--- START ---
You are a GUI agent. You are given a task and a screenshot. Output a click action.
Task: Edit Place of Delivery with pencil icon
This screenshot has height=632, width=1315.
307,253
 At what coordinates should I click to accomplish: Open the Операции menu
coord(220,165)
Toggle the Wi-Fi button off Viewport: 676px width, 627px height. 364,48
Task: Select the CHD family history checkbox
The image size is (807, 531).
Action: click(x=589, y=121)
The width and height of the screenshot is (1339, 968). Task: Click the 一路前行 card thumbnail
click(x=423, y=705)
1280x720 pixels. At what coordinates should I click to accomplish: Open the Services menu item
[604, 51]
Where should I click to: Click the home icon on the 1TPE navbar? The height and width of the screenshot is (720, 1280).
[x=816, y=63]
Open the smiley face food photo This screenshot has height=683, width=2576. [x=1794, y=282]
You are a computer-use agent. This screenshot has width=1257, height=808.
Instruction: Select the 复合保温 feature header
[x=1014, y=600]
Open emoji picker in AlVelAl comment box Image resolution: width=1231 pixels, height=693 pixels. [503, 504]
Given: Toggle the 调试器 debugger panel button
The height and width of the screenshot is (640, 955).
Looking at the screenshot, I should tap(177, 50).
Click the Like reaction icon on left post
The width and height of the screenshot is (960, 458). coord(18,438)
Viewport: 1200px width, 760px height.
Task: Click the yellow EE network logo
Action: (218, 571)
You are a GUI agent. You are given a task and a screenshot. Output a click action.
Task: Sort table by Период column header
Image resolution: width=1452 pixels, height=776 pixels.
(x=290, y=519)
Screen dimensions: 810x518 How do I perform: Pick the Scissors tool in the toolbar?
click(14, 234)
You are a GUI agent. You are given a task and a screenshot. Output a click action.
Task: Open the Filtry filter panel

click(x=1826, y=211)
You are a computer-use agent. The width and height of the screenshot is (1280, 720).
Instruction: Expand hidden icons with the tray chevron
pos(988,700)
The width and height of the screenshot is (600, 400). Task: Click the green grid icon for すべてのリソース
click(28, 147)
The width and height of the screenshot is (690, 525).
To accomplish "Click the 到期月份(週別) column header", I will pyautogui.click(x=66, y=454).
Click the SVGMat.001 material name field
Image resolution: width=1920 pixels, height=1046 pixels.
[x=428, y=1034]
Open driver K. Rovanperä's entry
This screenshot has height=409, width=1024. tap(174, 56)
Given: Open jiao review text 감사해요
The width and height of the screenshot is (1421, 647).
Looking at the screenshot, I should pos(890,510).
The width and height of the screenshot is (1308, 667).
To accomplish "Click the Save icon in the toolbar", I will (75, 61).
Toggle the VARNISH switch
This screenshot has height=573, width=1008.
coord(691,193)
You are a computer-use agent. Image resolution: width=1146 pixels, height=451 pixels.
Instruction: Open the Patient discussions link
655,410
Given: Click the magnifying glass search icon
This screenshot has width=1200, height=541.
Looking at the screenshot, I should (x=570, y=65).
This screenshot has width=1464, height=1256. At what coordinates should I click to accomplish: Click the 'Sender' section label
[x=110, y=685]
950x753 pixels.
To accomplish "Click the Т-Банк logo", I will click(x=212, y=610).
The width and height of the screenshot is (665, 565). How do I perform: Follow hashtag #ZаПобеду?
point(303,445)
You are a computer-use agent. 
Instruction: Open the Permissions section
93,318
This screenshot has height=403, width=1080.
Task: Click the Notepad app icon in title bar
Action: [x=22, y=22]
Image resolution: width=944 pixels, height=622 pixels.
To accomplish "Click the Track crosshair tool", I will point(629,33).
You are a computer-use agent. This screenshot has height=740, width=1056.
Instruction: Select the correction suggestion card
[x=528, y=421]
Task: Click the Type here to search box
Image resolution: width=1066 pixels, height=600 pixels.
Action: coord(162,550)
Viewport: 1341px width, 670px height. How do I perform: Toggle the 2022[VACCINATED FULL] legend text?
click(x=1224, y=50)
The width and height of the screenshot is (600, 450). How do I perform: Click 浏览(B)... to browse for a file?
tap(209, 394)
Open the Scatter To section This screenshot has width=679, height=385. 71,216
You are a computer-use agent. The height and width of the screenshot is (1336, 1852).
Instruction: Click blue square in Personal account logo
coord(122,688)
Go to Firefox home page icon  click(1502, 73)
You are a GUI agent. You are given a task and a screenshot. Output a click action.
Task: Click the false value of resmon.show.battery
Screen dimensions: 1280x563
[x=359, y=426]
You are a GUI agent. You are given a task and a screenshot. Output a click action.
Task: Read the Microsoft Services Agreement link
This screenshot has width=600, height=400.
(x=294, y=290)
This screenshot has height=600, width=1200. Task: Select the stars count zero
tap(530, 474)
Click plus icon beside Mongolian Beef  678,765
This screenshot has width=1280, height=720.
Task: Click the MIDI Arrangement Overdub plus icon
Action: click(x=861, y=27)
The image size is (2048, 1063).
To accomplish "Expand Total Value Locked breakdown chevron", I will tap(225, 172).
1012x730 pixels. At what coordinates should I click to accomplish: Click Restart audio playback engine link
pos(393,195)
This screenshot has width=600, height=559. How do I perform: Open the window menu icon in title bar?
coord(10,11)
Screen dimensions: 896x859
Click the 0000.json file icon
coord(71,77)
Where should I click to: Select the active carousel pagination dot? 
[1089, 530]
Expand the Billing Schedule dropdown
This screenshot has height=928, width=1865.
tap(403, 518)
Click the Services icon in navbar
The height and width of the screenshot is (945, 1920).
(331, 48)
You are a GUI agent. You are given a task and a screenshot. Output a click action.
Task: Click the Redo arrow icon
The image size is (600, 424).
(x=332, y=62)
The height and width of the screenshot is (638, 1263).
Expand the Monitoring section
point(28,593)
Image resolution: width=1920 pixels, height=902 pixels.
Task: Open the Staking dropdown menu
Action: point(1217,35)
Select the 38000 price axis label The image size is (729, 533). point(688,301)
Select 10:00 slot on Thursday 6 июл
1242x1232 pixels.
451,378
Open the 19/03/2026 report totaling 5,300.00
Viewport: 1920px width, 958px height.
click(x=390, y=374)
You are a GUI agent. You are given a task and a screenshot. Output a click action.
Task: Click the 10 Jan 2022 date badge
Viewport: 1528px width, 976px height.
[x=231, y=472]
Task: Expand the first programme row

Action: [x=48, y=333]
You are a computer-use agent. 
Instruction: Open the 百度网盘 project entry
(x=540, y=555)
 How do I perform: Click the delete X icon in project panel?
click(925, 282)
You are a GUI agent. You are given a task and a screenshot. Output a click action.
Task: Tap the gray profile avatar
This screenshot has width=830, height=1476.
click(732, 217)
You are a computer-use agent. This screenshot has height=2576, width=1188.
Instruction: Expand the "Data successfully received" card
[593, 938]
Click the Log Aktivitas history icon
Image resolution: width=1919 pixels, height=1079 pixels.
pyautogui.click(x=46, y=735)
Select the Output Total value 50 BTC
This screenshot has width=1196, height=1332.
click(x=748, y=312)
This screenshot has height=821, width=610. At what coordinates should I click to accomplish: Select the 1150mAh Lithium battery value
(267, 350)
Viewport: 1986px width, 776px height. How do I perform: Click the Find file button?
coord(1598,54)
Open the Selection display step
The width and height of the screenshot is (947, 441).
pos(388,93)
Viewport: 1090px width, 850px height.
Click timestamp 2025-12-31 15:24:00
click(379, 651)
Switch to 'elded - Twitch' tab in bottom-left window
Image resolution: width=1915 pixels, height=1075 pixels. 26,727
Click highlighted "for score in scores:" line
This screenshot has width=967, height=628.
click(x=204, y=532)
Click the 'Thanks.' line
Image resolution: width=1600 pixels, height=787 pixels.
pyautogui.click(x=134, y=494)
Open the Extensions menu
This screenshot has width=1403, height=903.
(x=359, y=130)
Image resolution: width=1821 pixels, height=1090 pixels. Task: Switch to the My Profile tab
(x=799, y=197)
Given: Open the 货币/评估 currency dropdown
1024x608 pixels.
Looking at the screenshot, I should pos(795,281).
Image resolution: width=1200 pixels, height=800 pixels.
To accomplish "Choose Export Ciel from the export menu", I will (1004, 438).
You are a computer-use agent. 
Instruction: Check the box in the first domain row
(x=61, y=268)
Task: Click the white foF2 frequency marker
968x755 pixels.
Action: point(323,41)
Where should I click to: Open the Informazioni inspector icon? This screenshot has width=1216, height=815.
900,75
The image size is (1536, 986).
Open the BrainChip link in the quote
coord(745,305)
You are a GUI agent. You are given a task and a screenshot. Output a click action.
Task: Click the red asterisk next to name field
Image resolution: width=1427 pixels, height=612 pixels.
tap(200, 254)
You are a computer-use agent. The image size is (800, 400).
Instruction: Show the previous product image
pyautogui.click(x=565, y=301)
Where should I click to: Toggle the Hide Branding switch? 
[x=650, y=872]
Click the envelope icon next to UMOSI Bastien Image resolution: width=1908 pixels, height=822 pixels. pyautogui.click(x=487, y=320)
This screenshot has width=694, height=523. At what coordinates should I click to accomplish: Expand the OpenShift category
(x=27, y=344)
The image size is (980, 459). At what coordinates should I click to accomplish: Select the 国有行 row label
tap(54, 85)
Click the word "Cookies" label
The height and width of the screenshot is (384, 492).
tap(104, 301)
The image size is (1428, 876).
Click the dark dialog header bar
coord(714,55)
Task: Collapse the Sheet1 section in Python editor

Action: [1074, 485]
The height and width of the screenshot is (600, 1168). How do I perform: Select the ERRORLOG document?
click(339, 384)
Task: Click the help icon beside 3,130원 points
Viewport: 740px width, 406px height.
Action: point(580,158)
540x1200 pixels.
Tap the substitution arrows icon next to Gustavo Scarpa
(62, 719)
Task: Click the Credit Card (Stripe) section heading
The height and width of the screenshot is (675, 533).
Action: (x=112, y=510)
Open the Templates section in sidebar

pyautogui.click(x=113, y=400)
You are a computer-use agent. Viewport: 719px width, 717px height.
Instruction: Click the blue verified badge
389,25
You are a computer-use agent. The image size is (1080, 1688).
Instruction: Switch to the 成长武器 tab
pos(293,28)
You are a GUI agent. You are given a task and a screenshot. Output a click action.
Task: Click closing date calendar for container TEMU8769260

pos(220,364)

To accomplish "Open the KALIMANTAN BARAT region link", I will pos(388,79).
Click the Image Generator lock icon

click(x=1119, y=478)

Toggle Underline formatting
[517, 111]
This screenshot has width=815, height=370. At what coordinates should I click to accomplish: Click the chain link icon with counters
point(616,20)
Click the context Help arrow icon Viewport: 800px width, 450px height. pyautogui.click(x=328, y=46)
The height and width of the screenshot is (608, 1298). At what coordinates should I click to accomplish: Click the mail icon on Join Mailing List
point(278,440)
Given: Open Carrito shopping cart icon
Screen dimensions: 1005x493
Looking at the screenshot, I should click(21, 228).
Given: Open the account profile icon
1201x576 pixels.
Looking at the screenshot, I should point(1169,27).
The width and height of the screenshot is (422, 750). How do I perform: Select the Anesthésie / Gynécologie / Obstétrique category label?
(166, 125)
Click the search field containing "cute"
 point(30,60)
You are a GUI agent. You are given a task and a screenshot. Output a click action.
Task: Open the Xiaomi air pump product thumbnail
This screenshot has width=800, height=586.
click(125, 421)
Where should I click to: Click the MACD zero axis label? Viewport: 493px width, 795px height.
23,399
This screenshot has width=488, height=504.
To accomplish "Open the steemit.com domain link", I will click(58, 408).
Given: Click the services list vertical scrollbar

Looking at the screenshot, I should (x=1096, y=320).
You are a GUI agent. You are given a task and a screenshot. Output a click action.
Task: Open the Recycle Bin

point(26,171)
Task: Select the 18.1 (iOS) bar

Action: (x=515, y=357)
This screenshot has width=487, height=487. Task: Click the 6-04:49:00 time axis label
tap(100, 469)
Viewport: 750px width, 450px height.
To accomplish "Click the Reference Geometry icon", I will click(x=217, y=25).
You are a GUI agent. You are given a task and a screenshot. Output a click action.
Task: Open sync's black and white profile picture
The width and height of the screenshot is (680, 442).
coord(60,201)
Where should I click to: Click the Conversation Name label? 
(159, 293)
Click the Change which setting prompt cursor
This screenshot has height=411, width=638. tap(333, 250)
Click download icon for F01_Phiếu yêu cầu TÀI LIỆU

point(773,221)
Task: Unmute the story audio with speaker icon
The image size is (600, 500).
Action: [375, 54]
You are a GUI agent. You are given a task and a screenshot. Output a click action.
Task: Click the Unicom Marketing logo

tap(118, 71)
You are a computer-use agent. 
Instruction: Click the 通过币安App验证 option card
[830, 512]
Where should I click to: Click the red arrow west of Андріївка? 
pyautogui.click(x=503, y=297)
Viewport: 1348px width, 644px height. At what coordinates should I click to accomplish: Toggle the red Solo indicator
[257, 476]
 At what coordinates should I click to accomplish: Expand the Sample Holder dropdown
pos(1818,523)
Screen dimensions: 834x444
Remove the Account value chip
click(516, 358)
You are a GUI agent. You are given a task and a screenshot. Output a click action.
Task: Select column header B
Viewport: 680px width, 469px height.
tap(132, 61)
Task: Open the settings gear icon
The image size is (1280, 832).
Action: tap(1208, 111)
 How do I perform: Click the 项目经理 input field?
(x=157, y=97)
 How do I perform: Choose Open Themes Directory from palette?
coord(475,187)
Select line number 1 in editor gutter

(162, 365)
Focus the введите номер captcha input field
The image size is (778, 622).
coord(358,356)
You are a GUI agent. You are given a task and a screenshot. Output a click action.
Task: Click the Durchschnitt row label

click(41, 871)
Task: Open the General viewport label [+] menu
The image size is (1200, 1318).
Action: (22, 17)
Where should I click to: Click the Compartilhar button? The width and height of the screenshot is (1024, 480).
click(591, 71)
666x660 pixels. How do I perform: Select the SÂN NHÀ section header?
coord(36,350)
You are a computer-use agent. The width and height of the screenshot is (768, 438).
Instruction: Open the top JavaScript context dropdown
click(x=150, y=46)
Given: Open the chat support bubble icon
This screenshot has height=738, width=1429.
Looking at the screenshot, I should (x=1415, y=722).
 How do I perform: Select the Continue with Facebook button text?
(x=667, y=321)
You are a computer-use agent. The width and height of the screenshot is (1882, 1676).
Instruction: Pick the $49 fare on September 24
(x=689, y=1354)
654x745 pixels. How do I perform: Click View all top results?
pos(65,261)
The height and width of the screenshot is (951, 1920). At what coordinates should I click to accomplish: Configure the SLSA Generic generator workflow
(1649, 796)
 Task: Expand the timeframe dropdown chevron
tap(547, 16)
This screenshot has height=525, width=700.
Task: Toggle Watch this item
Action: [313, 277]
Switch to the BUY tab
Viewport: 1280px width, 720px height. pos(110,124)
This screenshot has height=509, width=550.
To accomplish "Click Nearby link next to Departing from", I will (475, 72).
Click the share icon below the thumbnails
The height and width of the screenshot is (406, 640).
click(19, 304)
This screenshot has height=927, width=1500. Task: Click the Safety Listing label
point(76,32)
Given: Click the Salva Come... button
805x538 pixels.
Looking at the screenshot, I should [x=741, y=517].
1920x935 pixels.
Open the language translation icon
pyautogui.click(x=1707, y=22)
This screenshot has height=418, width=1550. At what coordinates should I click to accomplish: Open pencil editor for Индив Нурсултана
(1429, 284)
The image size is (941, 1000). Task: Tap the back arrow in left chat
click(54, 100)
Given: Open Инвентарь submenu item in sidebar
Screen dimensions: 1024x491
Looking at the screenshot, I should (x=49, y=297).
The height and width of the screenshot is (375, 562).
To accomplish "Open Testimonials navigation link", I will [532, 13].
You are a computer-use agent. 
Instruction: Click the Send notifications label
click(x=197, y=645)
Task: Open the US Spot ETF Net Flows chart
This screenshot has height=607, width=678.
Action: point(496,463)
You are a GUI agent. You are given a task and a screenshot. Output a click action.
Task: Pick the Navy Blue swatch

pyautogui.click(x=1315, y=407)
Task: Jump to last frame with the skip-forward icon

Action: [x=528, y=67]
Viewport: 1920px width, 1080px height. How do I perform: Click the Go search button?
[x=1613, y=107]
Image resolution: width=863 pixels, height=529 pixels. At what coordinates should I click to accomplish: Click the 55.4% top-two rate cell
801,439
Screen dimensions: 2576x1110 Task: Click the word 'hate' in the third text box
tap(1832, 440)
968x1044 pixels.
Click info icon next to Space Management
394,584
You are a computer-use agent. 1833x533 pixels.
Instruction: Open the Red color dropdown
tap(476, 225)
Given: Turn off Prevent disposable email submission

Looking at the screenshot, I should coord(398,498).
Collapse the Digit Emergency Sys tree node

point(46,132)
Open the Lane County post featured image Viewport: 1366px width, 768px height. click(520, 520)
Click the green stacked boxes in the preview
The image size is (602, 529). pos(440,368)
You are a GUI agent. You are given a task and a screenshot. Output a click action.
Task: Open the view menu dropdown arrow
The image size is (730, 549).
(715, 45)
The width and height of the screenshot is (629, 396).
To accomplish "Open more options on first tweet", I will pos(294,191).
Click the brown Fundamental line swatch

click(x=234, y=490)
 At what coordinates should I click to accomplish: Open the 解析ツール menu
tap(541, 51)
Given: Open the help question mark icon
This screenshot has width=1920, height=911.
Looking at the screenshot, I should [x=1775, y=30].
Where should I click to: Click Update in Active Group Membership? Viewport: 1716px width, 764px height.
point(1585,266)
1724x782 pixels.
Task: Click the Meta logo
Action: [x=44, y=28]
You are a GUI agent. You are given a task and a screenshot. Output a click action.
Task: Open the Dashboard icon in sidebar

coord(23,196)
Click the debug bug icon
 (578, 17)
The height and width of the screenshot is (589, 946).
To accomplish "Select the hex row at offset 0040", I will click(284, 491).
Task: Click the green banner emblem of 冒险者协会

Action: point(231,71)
--- END ---
Your goal:
The lines to retype run from the start of the entries through the line containing "Task: Select the CHD family history checkbox"; reproduce them exactly and add nothing.

Reply:
You are a GUI agent. You are given a task and a screenshot. Output a click action.
Task: Edit Place of Delivery with pencil icon
This screenshot has height=632, width=1315.
307,253
 At what coordinates should I click to accomplish: Open the Операции menu
coord(220,165)
Toggle the Wi-Fi button off Viewport: 676px width, 627px height. 364,48
Task: Select the CHD family history checkbox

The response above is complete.